- _Exercise_
Swap "Image resolution" for "Screenshot size" in the stretch of the data from the line containing "Given: Check the 群权限 optimization option" through the line containing "(x=516, y=9)", and return only those lines with nothing else changed. Leave the pictures out.

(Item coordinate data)
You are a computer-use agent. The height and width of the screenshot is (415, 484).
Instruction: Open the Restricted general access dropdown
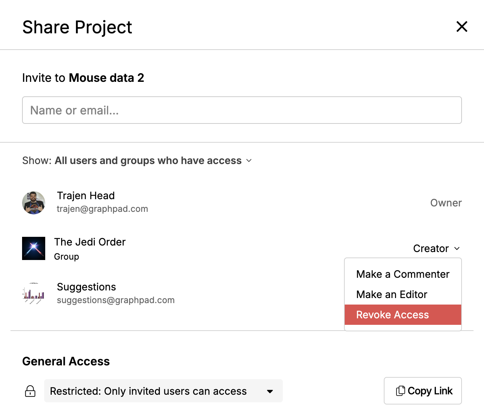coord(163,391)
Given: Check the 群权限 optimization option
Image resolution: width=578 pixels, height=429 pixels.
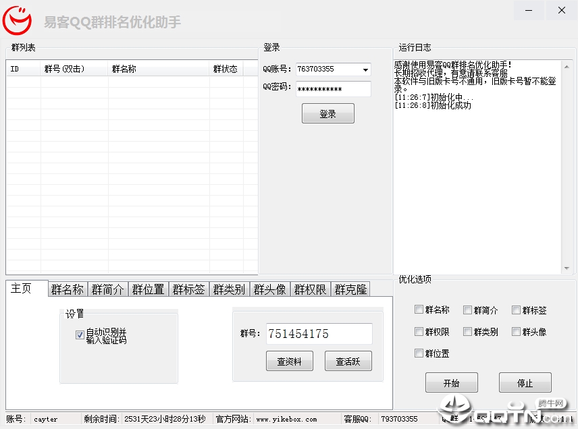Looking at the screenshot, I should (419, 331).
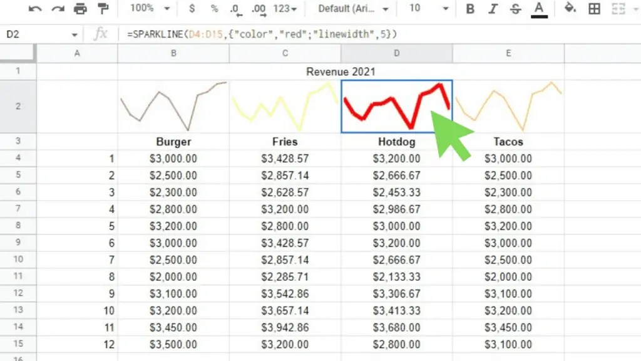Toggle strikethrough formatting
The width and height of the screenshot is (641, 361).
(x=516, y=9)
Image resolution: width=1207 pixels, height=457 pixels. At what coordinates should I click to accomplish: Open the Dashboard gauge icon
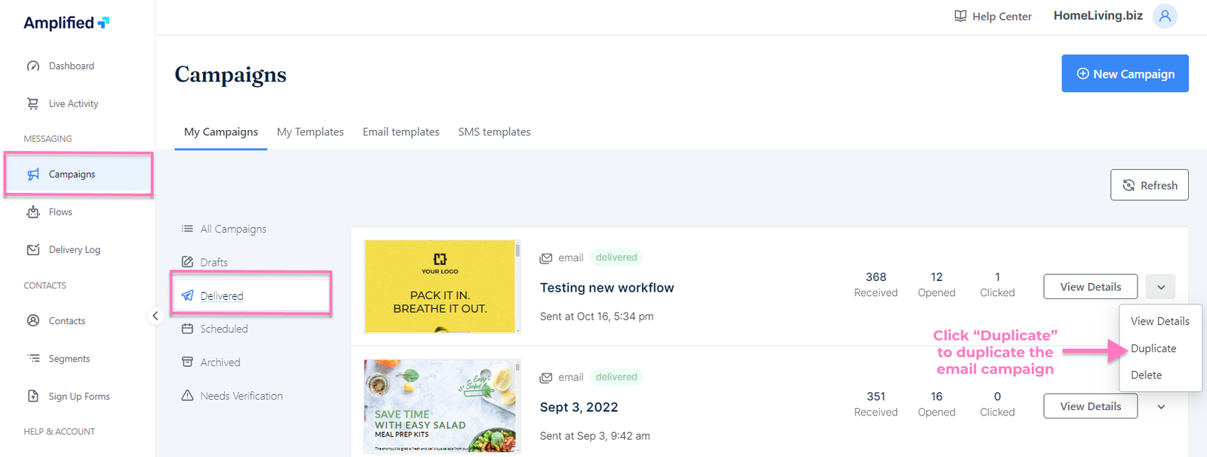pos(33,66)
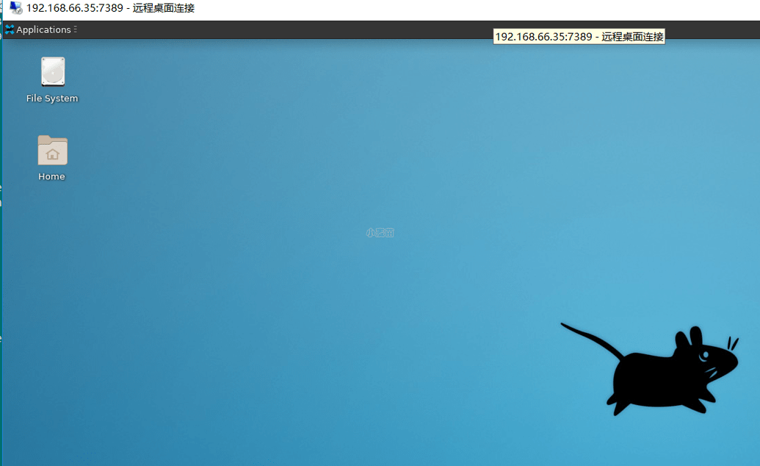Click the tooltip showing the remote address
760x466 pixels.
coord(579,37)

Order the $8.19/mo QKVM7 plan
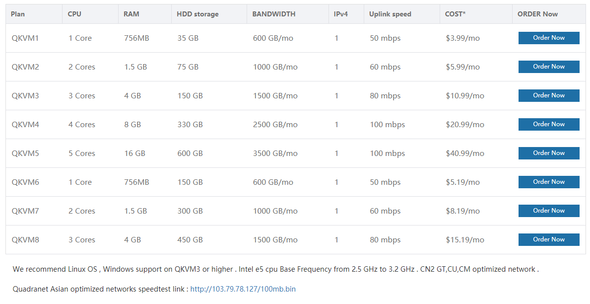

- _Solution for this exercise_
Given: Check the 群权限 optimization option
Screenshot size: width=578 pixels, height=429 pixels.
Looking at the screenshot, I should (419, 331).
Toggle strikethrough formatting
The width and height of the screenshot is (641, 361).
(x=516, y=9)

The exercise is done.